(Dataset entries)
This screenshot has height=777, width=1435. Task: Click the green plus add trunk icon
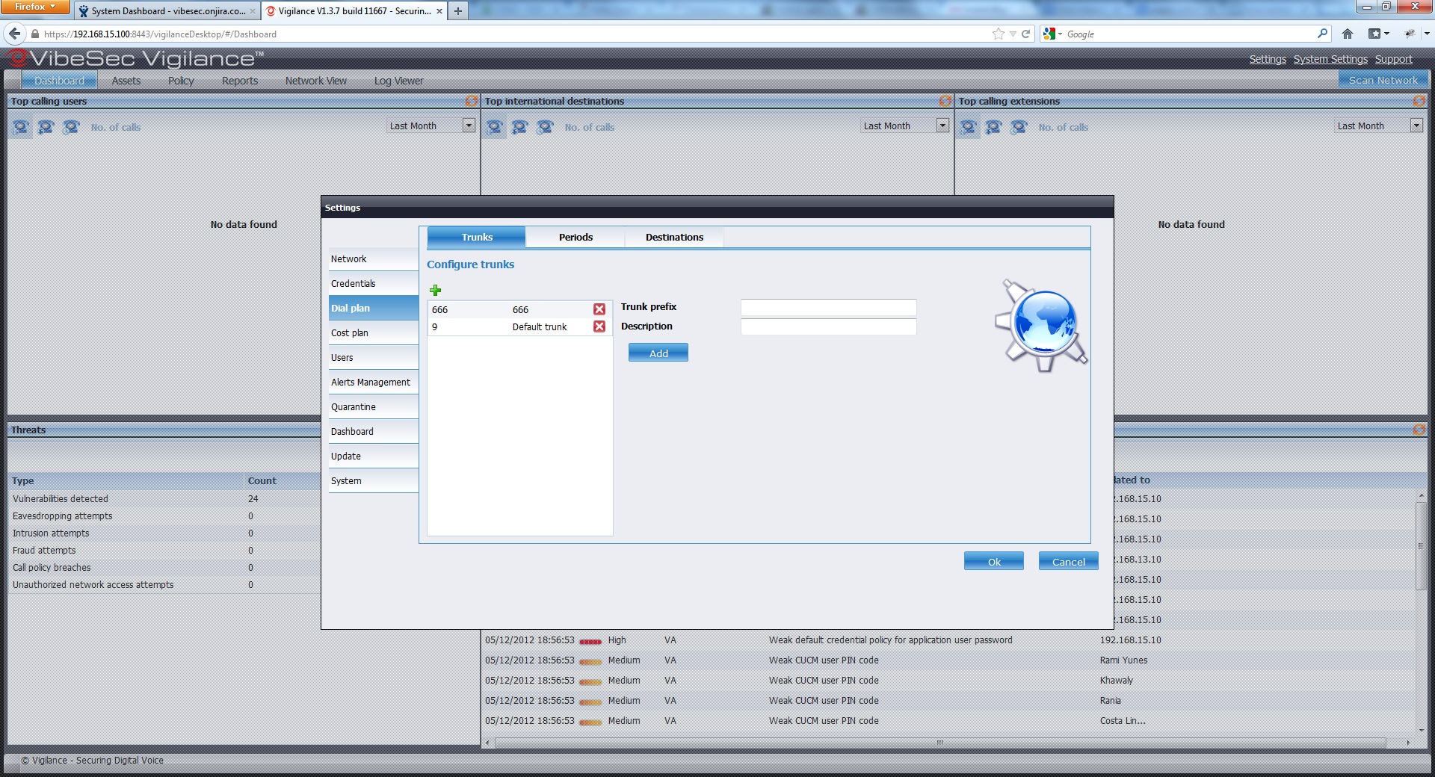click(435, 290)
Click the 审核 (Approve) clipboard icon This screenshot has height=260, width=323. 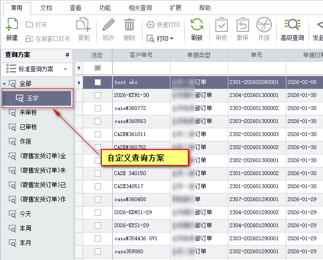(221, 25)
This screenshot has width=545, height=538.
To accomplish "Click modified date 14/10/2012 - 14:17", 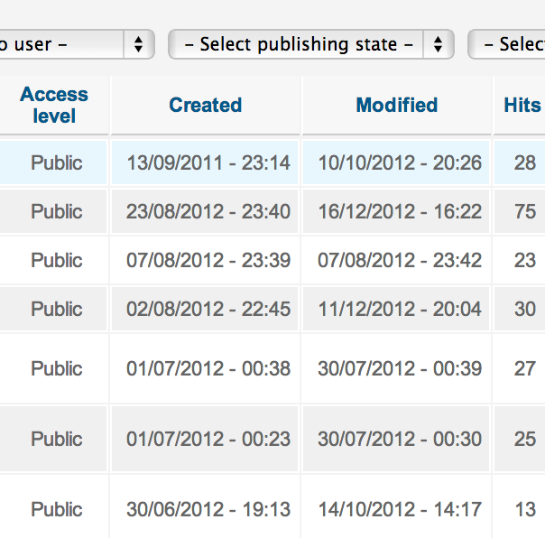I will 400,509.
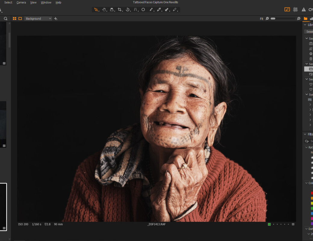Open the Window menu
The width and height of the screenshot is (313, 241).
click(46, 2)
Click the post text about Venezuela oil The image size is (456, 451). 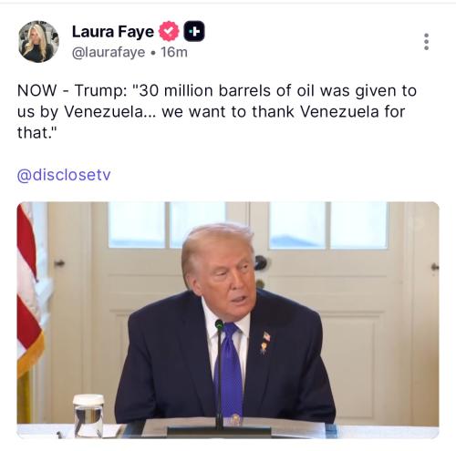[217, 112]
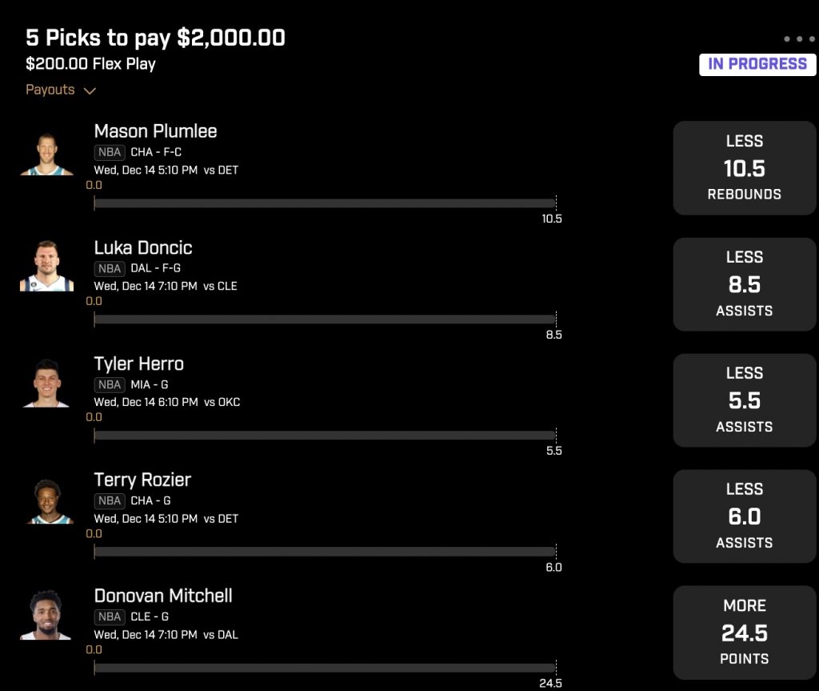This screenshot has height=691, width=819.
Task: Expand the Payouts chevron
Action: coord(90,91)
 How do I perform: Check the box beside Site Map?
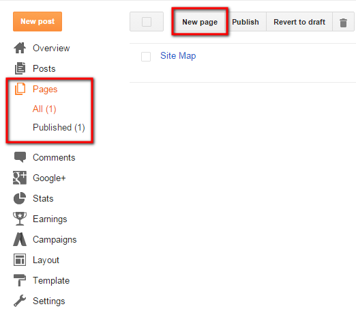146,57
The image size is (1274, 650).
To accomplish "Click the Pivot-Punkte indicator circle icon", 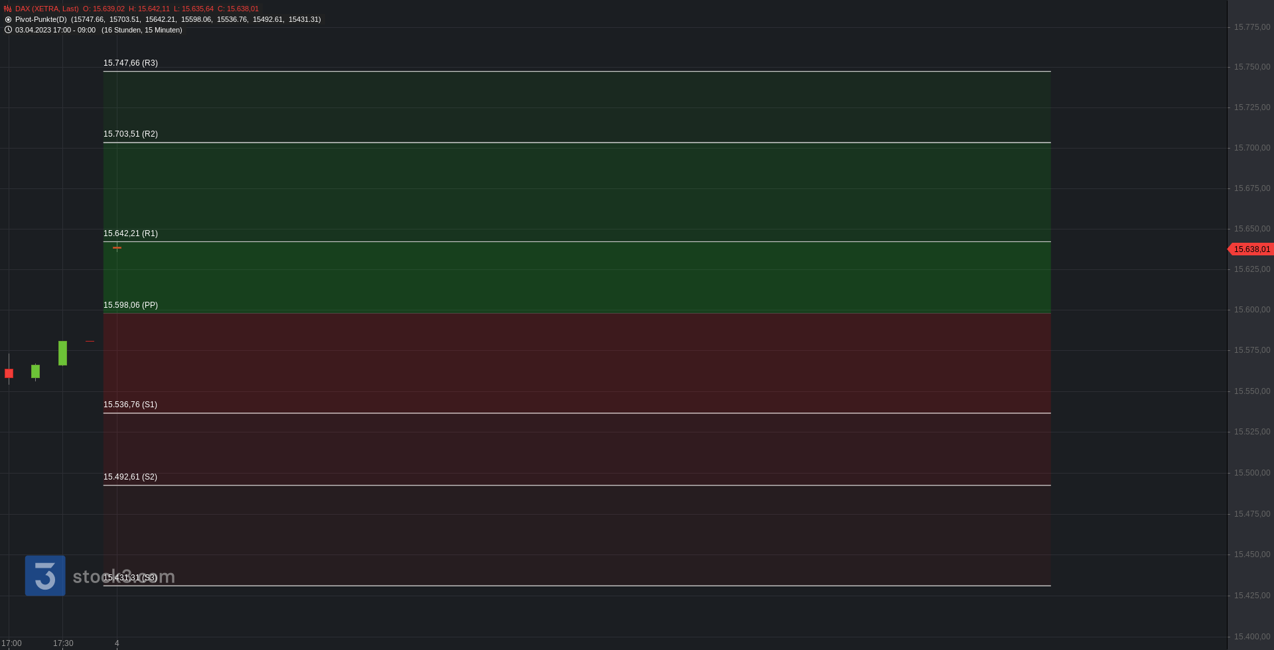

[TASK PROMPT]: With all pictures excluded, output exactly the lines from the one containing "How do I perform: Check" through the final line of the entries, inclusive.

[YOUR SOLUTION]:
 How do I perform: Check the box beside Site Map?
146,57
The image size is (1274, 650).
To accomplish "Click the Pivot-Punkte indicator circle icon", 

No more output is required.